Os aparelhos celulares e tablets têm sido utilizados indiscriminadamente como babás eletrônicas, e os prejuízos no desenvolvimento da linguagem são cada vez mais frequentes porque aprendemos por meio da interação, do contato e do afeto. Jogos e aplicativos, quando utilizados de forma inadequada, sem mediação e interação, não promovem intenção comunicativa e o vocabulário adquirido não é funcional, ou seja, muitas vezes observamos crianças que emitem palavras, falas de desenho, ou canções como se fossem um “eco”, apenas por repetição sem comunicar absolutamente nada.

O problema de atraso da fala só acontece em crianças de até 2 anos?
Os primeiros 1 mil dias da criança, que começam na vida intrauterina e vão até o fim do segundo ano, são considerados o “alicerce” para um bom desenvolvimento de fala e da linguagem.

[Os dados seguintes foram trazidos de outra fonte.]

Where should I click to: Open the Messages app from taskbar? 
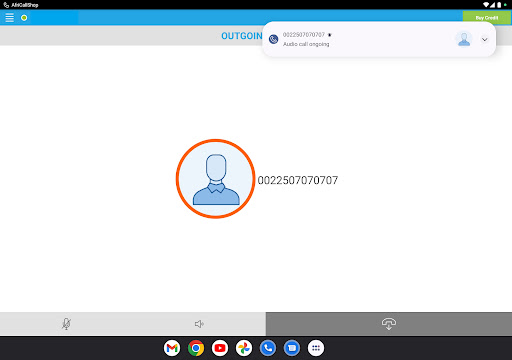tap(292, 348)
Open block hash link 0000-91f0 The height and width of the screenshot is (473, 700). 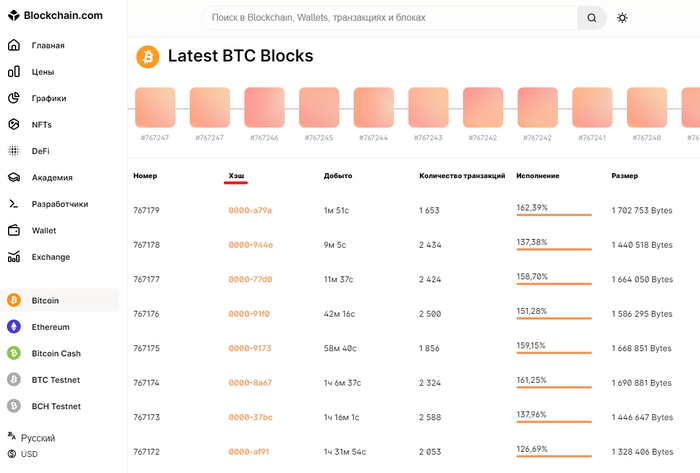tap(249, 314)

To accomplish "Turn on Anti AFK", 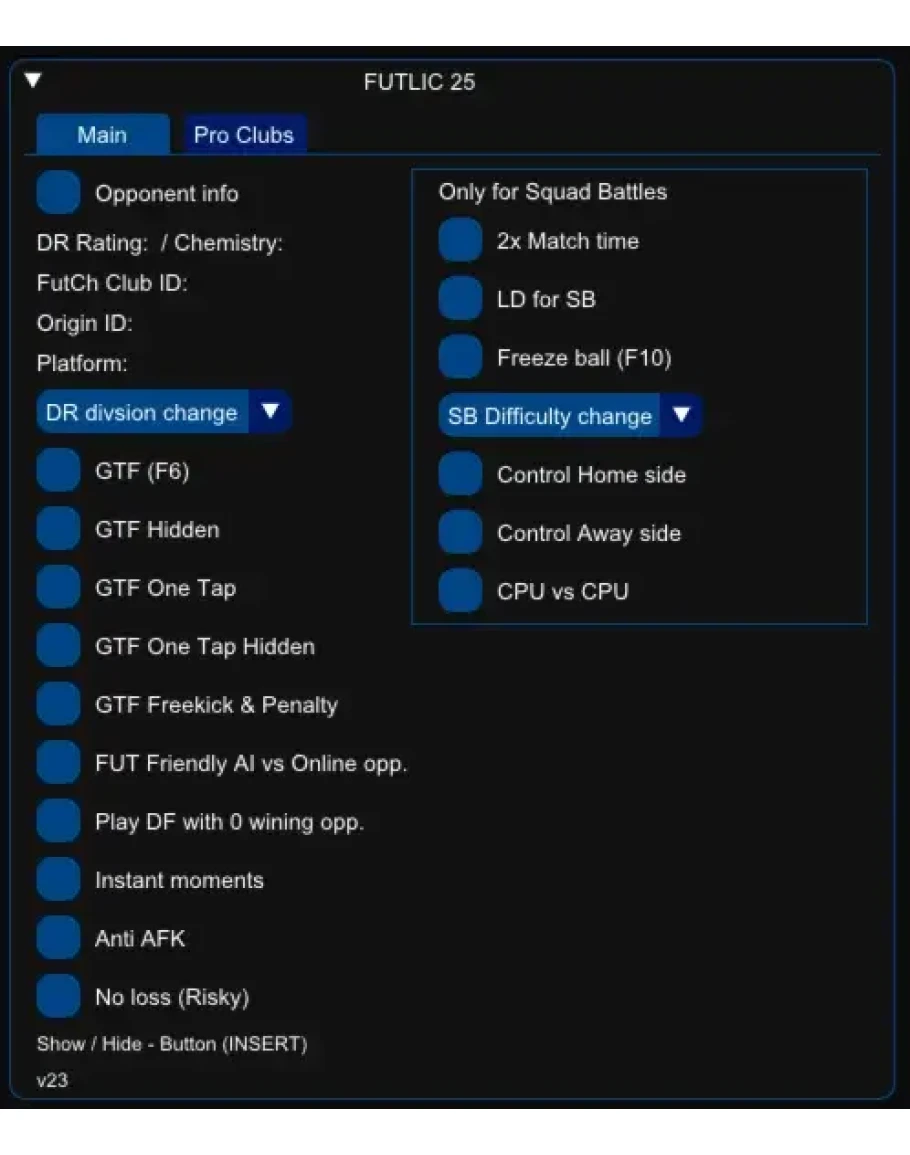I will pos(58,939).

Especialmente nesse período, a interação com adultos e outras crianças é fundamental para que a linguagem receptiva (o que compreendemos) e expressiva (o que falamos) se desenvolva. Em geral, aos 2 anos, as dificuldades ficam muito evidentes porque é uma fase onde se espera que a criança tenha vocabulário suficiente para expressar desejos e necessidades e formar pequenas frases. Existem marcos para cada fase do desenvolvimento, e a falta de estimulação adequada pode causar prejuízos em qualquer etapa, observados mais tardiamente, por exemplo, na dificuldade de organizar e expressar os pensamentos, contar fatos e histórias, presença de trocas fonológicas não esperadas e dificuldades de aprendizagem.

Qual a importância do acompanhamento dos pais no acesso dos filhos à internet?
Vivemos em um mundo cercado pela tecnologia, utilizamos esses recursos com muita frequência e, uma vez que as crianças aprendem por imitação, é inevitável que o interesse pelo uso de tablets e celulares apareça cada vez mais precocemente. As empresas de tecnologia desenvolvem apps destinados para cada fase e não vejo problemas em que sejam utilizados, desde que com a mediação e a interação de um adulto, ou seja “vamos falar sobre o que estamos vendo no jogo ou no vídeo e trazer as informações para outras situações da vida diária”.